A 9-year-old domestic short hair cat was referred to Southern California Veterinary Dental Specialties for swelling and a draining tract on the chin.
The swelling had responded temporarily to antibiotics. Dental disease was not considered by the referring veterinarian due to the fact that tooth was not broken and there was minimal periodontal disease.
The patient was placed under general anesthesia and a complete oral exam and dental radiographs exposed. This confirmed that there was a significant periodontal pocket on the buccal aspect of the tooth.
The dental radiograph confirmed the significant alveolar bone loss.
The tooth was extracted and the defect closed. This treatment allowed the infection to resolve.
Periodontal abscesses are fairly rare in veterinary medicine, but are being diagnosed more commonly in small breed dogs. However, these are typically class II perio-endo abscesses where the endodontic infection occurs due to the periodontal disease extending to the apex of one root of a multi-rooted tooth.
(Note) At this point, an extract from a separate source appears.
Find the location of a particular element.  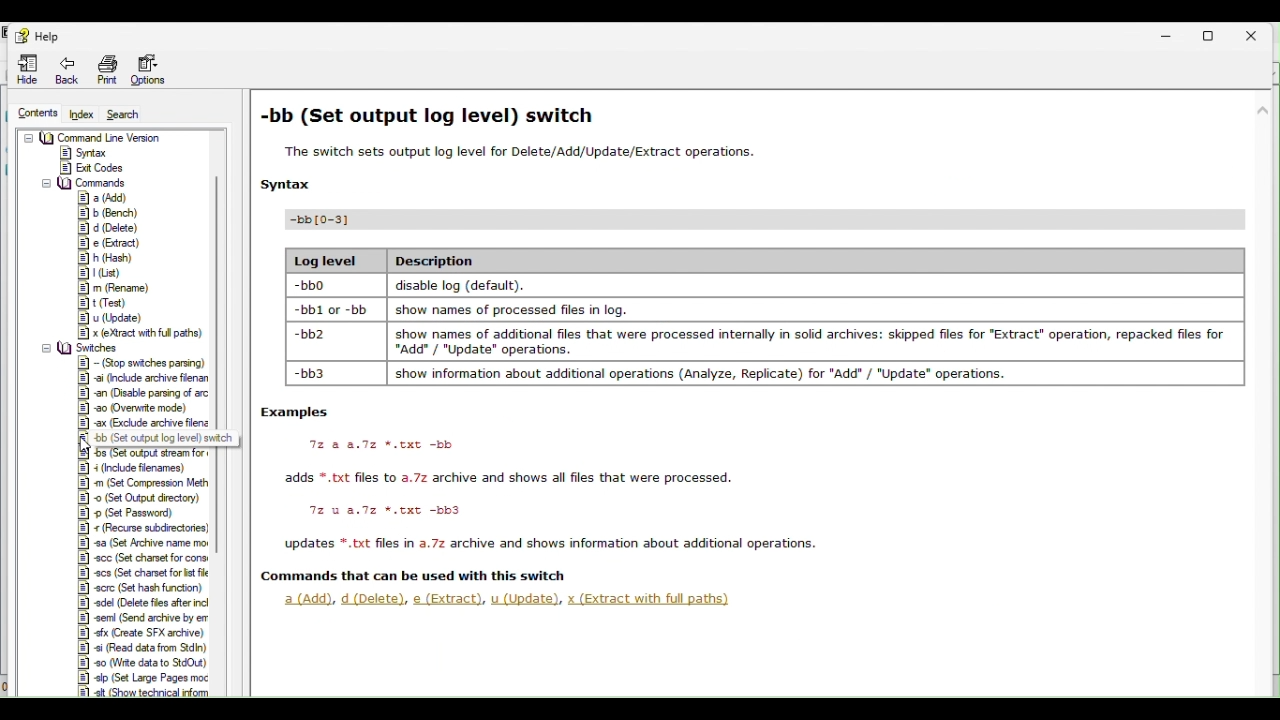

True periodontal abscesses where the infection in the periodontal pocket creates a swelling and/or draining tract is much rarer. In addition, periodontal disease is less common in cats, especially to this extent. In humans, they generally occur after a dental cleaning which does not address the deep pocket. The gingival area will heal, trapping the infection in the pocket allowing the infection to flourish.
Teeth which are abscessed due to endodontic disease can be treated with a root canal. However, periodontal disease infection is best treated with extraction.
Keeping periodontal infection on your list for oro-facial swellings will help avoid missing an obvious condition and allowing continued pain and infection for your patients.